## [PROBLEM TO WORK ON]
So that the copy stays text only, transcribe the data below exactly and exclude the images.

Stored data entries
--------------------------------------------------

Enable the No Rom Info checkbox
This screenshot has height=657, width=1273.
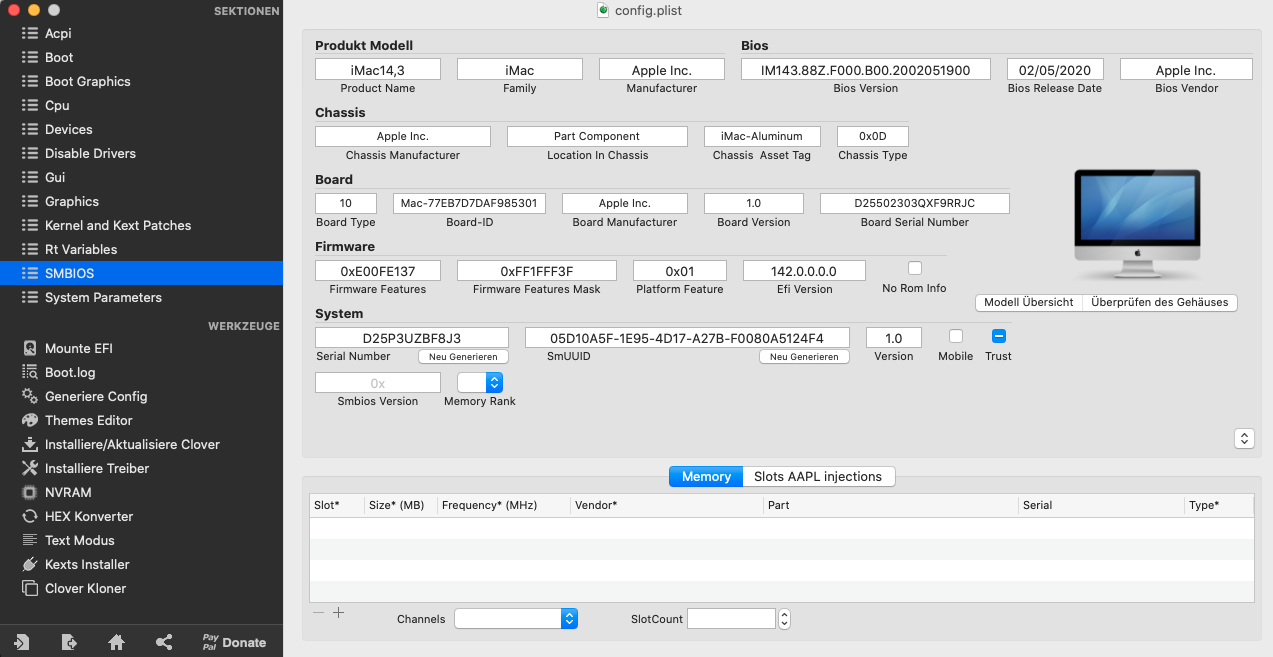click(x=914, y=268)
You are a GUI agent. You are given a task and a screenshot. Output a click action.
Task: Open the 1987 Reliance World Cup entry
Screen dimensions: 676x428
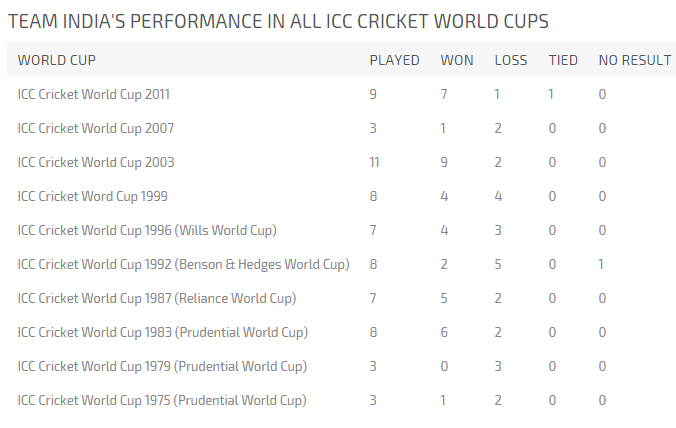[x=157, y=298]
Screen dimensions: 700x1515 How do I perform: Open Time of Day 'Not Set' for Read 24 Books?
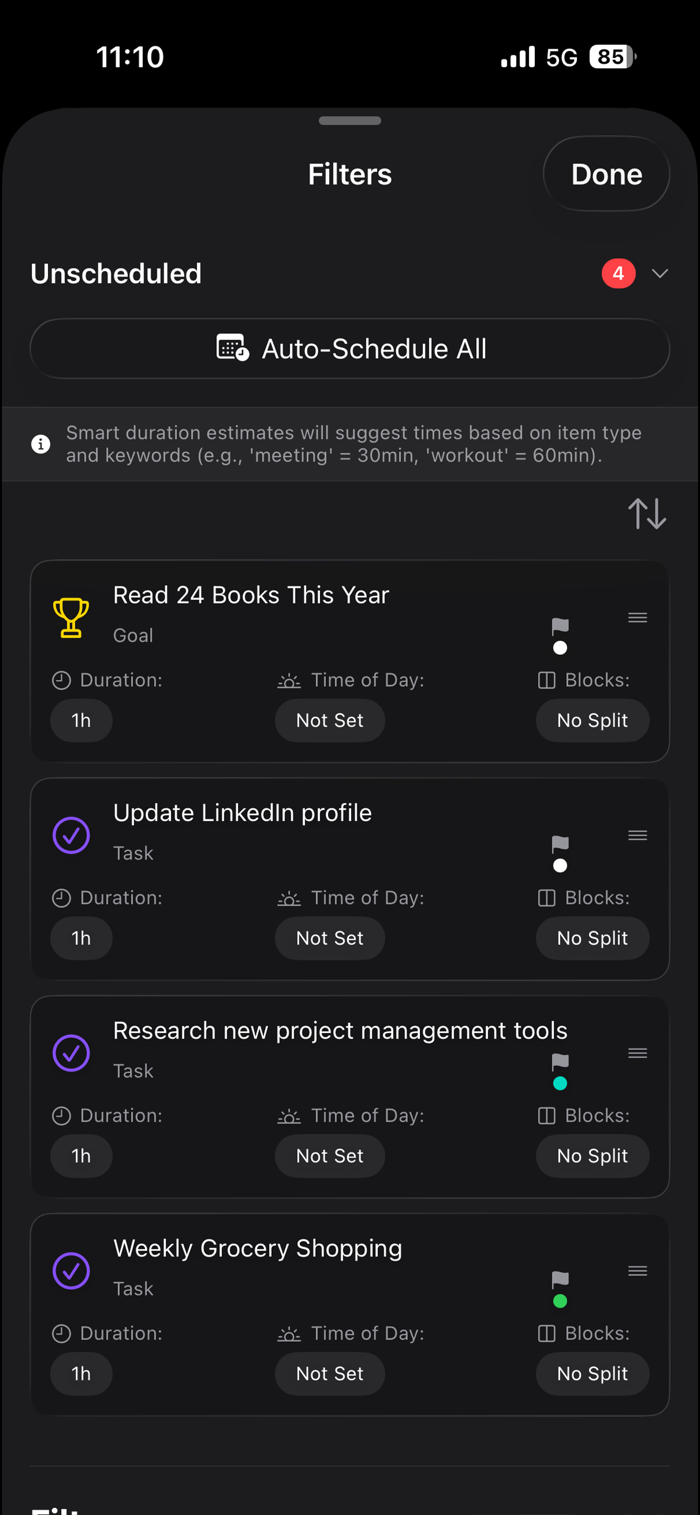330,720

--------------------------------------------------

## [SOLUTION TO THIS PROBLEM]
Enable the No Rom Info checkbox
This screenshot has height=657, width=1273.
click(x=914, y=268)
You are a GUI agent. You are given a task and a screenshot. Output a click action.
Task: Open the 1987 Reliance World Cup entry
Screen dimensions: 676x428
[x=157, y=298]
Screen dimensions: 700x1515 How do I perform: Open Time of Day 'Not Set' for Read 24 Books?
330,720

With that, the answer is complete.